Il va falloir s’y faire. Le groupe parlementaire « Europe de la liberté et de la démocratie directe » (EFD) dirigé par le picaresque Nigel Farage est un véritable phénix. A peine a-t-il dû jeter l’éponge en raison du désistement d’une eurodéputée lettone, qu’il renait de ses cendres à la faveur du recrutement d’un Polonais d’extrême-droite avec qui même Marine Le Pen n’avait pas voulu ferrailler. Une résurrection haute en couleurs pour mieux se consumer à nouveau ?

C’est une petite saga qui est en train de s’écrire dans les couloirs du Parlement européen, alimentée en rebondissements par les eurosceptiques de toutes confessions. En même temps, l’enjeu est de taille : constituer un groupe parlementaire n’est pas de la moindre importance. Une sérieuse manne financière et un temps de parole accru s’offrent à ceux capable de réunir au moins 25 députés, venus de 7 pays différents.

Forte de son succès imposant en mai dernier, Marine Le Pen a martelé qu’elle y parviendrait. Sans succès jusqu’à présent. Elle s’est même fait damer le pion par son concurrent britannique, Nigel Farage, à la tête du parti pour l’indépendance du Royaume-Uni (UKIP). Comble de l’infortune pour le Front national : le groupe eurosceptique de M. Farage s’est constitué grâce à l’exfiltration d’une députée frontiste mécontente : Joëlle Bergeron.

Le 16 octobre, ce fut au tour du dirigeant britannique, alors tout auréolé de son entrée fracassante à Westminster grâce à la « prise » d’un député conservateur, de subir l’affront d’une… défection. La Lettone Iveta Grigule quitte en effet le groupe eurosceptique, le laissant donc orphelin d’une nationalité. D’après Nigel Farage, passablement courroucé, c’est Martin Schulz en personne, président du Parlement européen, qui aurait manœuvré en sous-main pour obtenir ce départ, en échange d’une nomination à la tête de la délégation européenne pour l’Asie mineure.

Moins d’une semaine de conjectures plus tard, après que le Front national a cru pouvoir prendre sa revanche sur le UKIP et intégrer quelques nationalités dans son giron, l’EFD a finalement trouvé une solution. Le député Robert Jaroslaw Iwaszkiewicz, membre du Congrès de la Nouvelle droite polonaise, remplace « poste pour poste » Mme Grigule. Un nouveau tour de force réussi par Nigel Farage, mais qui ne sera probablement pas sans conséquences.

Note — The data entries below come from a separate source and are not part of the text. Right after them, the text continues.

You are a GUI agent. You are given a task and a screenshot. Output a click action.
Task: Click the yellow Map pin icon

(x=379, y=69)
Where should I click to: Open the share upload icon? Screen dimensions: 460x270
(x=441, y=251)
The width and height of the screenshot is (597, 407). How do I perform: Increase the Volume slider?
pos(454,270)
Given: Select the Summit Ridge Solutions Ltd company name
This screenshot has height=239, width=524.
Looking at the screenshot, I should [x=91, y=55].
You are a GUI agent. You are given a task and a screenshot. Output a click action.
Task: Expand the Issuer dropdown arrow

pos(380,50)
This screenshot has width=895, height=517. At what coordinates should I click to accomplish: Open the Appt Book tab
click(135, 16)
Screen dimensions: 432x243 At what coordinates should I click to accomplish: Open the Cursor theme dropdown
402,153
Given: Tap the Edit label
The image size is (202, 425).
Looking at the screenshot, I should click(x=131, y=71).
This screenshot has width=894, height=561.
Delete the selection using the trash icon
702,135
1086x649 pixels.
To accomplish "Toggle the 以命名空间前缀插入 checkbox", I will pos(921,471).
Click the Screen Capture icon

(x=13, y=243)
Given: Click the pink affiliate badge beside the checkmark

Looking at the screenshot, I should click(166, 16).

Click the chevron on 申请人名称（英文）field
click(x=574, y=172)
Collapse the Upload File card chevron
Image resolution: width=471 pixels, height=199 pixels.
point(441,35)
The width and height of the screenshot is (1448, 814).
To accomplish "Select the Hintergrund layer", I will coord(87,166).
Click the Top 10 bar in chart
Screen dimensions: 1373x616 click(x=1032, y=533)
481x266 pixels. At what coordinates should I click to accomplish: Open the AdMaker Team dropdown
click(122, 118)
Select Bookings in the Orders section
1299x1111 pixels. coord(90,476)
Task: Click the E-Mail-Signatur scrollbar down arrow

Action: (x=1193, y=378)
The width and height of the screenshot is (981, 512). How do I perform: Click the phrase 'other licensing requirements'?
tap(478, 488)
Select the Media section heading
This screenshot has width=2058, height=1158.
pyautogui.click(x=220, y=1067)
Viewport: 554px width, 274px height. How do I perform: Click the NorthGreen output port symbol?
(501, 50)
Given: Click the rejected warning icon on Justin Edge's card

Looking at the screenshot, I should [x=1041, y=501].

En effet, M. Iwaszkiewicz appartient à un parti jugé infréquentable par l’ensemble de la classe politique, Front national inclus. La faute probablement à son principal dirigeant, Janusz Korwin-Mikke, connu pour ses (très nombreuses) déclarations racistes, négationnistes et sexistes. En guise de florilège, notons que, selon lui, les femmes ne devraient pas avoir le droit de vote, tandis que la différence entre rapport sexuel consentant et viol est « très subtile ».

Sur le plan idéologique, l’arrivée de l’eurodéputé polonais, certes non accompagné de M. Korwin-Mikke, pourrait bien ne pas être au goût de tous. A commencer par les élus et électeurs du UKIP. Car le nouvel entrant polonais est effectivement en faveur de la libre-circulation des travailleurs au sein de l’UE. Une disposition combattue sang et eau par Nigel Farage, poussant même David Cameron à se positionner en ce sens.

Pour le moment, le leader souverainiste est tout à sa joie, laissant même aller son côté littéraire en paraphrasant Mark Twain : « les rumeurs concernant notre mort sont très exagérées », a-t-il fanfaronné. Une formule effectivement plus fine qu’une autre de Janusz Korwin-Mikke selon qui Adolf Hitler n’était « probablement pas au courant que les Juifs étaient en train d’être exterminés ».

La résurrection du phénix EFD pourrait faire long feu.